_Exercise directions_
All lines below containing "Image" are to be listed.

START Material for this task

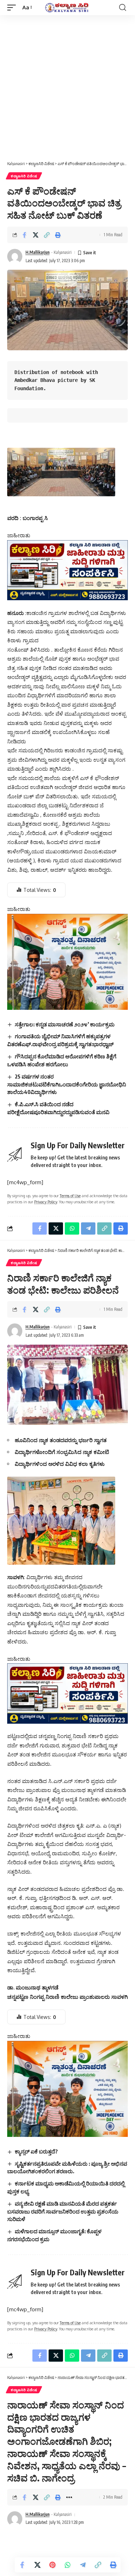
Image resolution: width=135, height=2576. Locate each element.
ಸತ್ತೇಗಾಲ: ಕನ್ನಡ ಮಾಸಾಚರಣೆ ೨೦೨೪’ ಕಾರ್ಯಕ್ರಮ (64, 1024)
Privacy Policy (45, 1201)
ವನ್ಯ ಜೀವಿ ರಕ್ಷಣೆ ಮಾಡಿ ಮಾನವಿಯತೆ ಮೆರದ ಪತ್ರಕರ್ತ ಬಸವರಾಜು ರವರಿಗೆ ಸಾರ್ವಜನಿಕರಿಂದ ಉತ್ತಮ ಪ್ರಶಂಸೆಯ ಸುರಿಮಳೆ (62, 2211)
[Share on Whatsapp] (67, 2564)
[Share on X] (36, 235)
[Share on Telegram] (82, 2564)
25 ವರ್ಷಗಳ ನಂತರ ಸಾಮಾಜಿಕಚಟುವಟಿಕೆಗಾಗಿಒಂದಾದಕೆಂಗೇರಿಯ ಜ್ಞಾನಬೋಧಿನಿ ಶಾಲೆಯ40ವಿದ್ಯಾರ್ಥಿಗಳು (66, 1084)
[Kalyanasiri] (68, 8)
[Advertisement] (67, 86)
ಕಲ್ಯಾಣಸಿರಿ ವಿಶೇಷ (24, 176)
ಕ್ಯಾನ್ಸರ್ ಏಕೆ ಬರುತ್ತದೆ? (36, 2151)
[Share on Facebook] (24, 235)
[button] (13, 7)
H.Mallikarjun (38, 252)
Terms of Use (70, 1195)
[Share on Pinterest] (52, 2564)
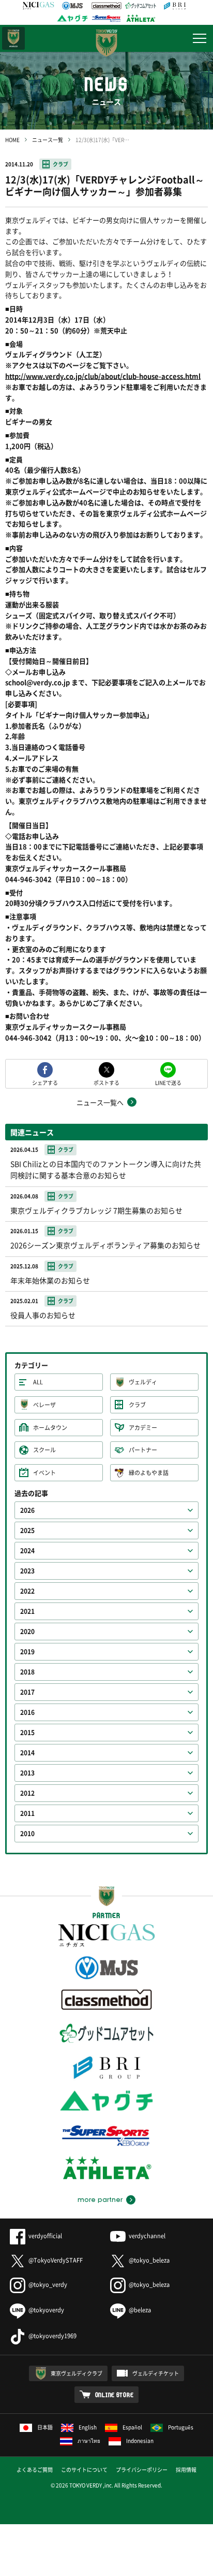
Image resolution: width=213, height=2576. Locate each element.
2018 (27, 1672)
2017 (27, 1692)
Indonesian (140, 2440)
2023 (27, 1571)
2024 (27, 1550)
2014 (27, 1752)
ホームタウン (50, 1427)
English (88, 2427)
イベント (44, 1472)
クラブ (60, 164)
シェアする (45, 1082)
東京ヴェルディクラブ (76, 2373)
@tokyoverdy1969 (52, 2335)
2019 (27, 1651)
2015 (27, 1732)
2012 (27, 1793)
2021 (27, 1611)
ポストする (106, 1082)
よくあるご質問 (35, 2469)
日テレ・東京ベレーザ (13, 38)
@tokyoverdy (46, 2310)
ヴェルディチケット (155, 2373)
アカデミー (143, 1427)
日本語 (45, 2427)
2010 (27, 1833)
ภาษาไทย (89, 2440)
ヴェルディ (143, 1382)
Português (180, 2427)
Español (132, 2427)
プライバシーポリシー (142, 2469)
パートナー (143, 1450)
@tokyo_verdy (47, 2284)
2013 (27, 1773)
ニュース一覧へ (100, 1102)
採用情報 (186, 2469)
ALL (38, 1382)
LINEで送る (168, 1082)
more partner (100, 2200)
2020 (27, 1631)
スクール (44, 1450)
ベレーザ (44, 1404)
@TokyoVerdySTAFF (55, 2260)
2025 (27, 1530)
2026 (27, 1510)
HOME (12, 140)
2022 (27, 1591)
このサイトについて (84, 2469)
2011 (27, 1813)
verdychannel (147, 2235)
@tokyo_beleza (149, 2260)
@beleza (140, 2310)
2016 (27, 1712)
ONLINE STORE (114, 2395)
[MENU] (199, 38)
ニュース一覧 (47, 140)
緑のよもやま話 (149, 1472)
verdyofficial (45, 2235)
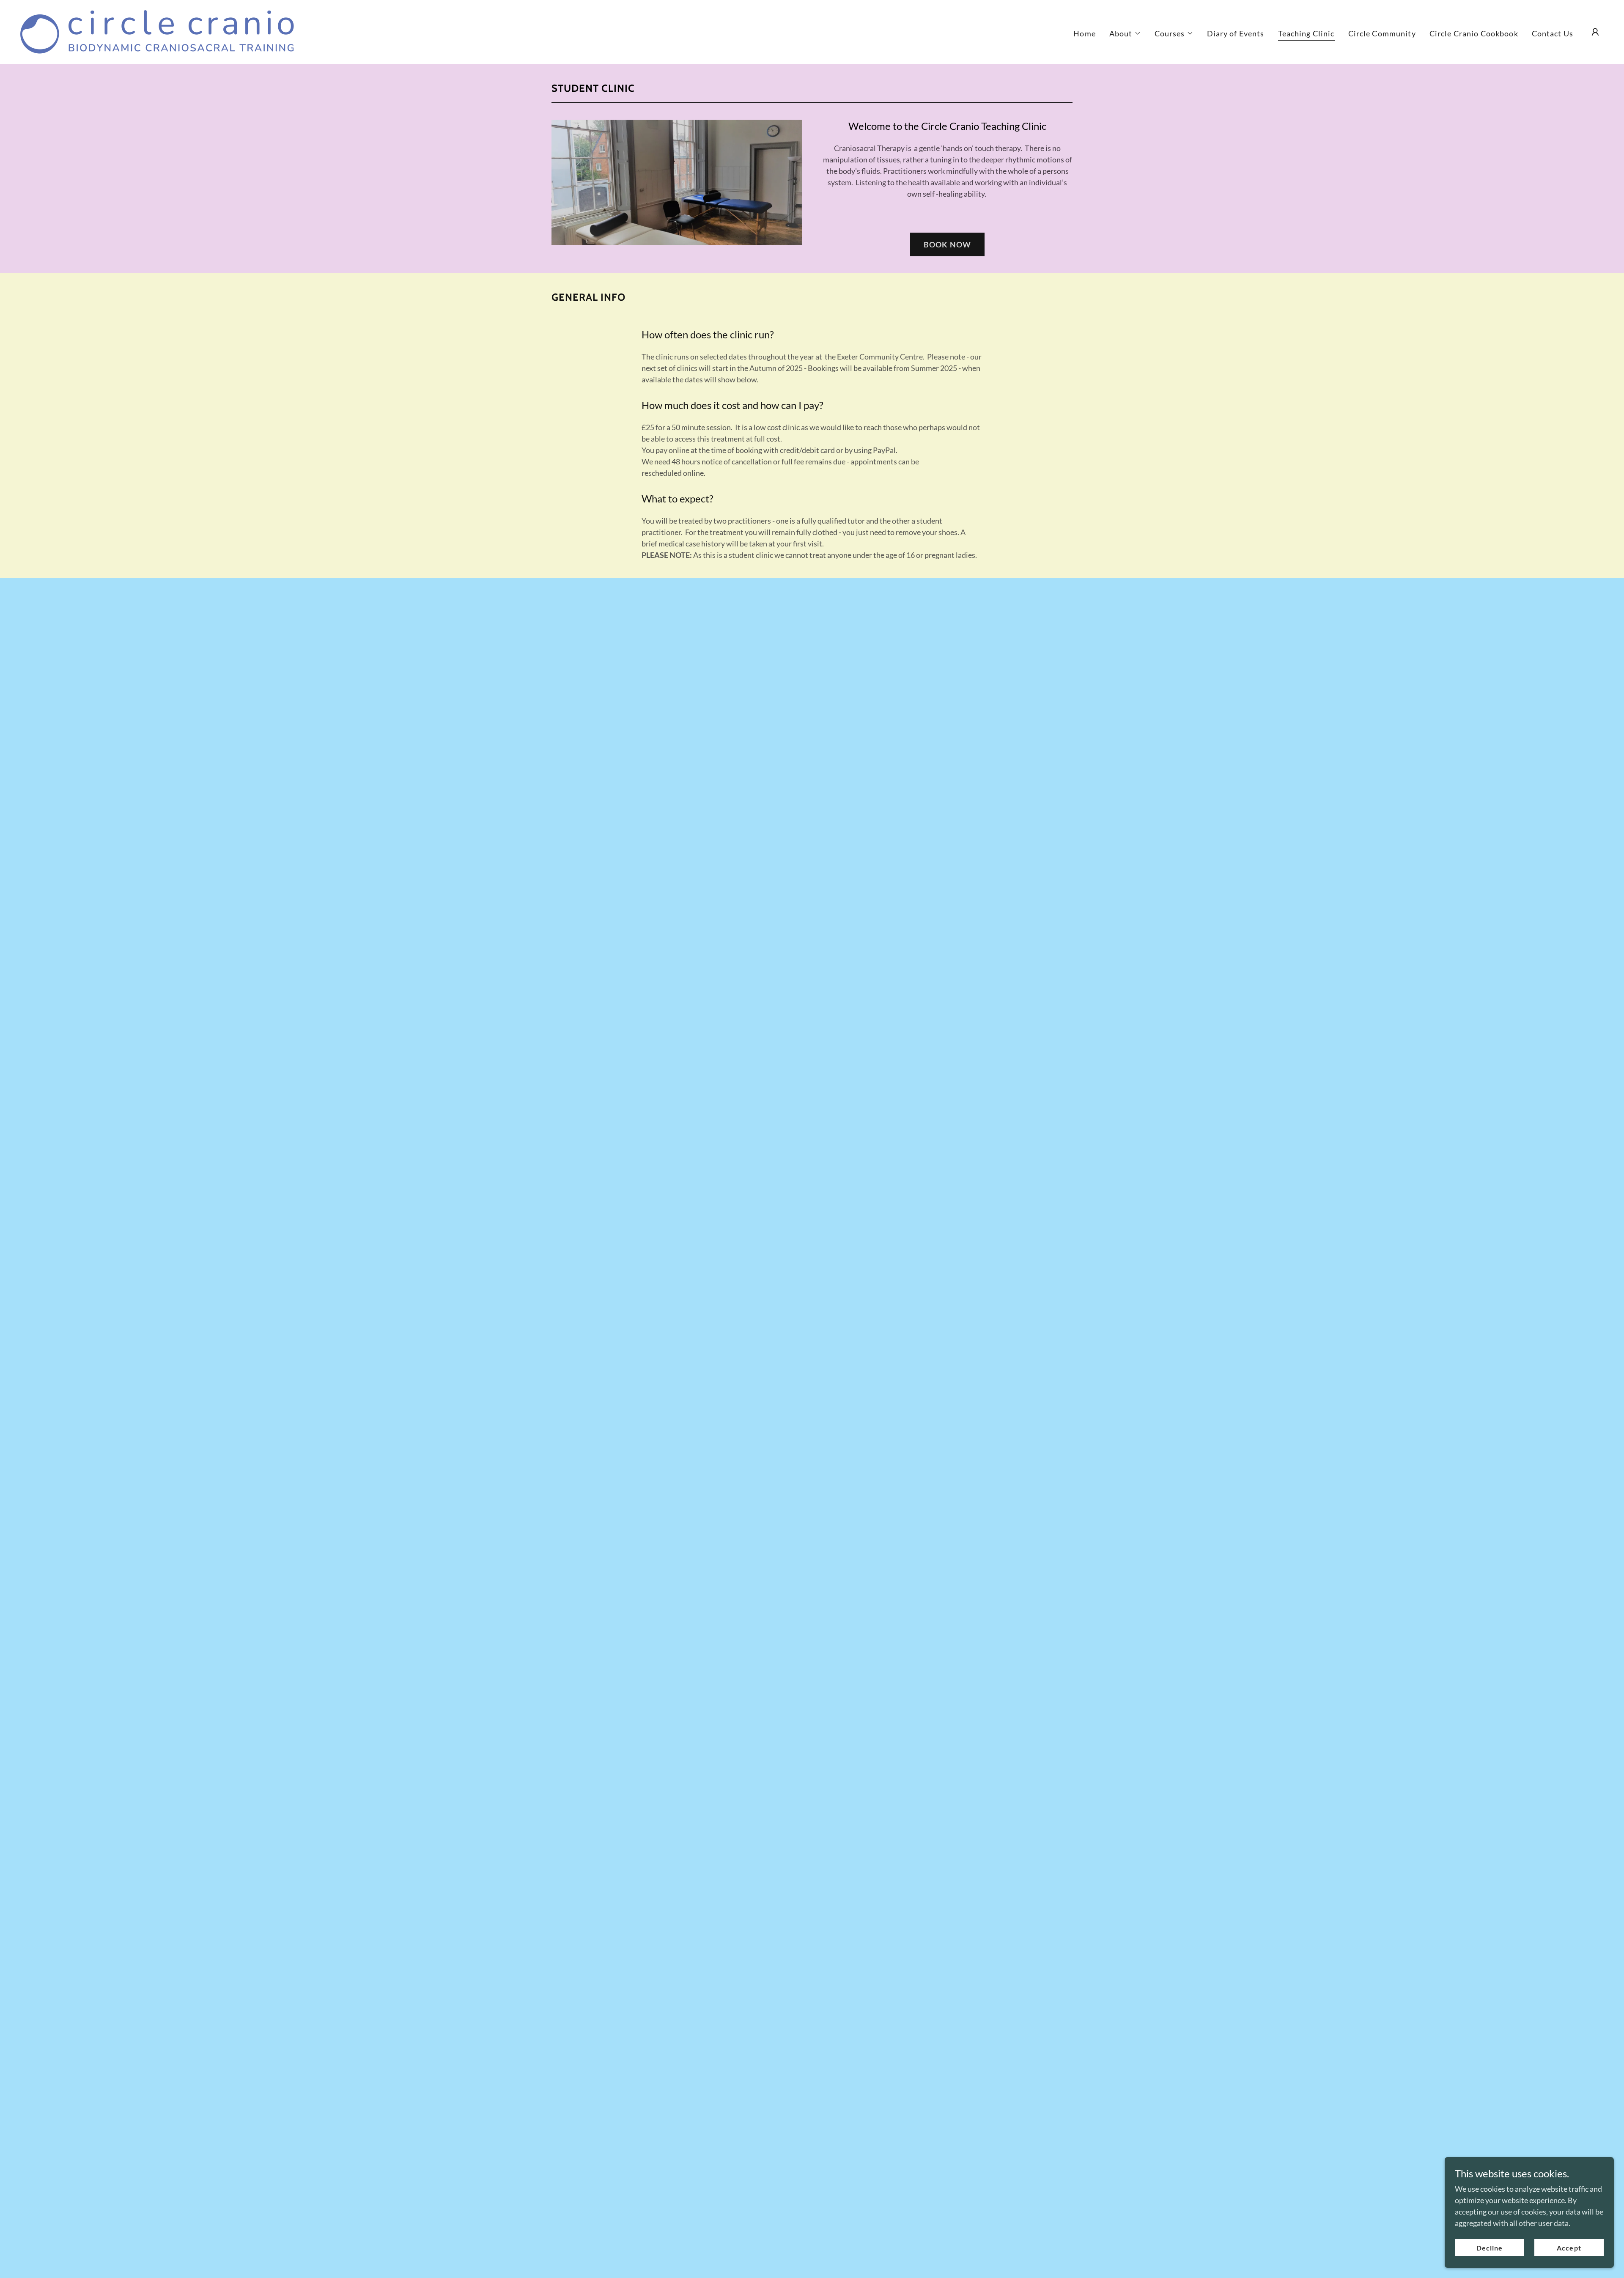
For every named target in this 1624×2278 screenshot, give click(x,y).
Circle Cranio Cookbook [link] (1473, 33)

END Material for this task

_Solution to this task_
Image resolution: width=135, height=2576. Locate each element.
Image resolution: width=213, height=2576. Locate each element.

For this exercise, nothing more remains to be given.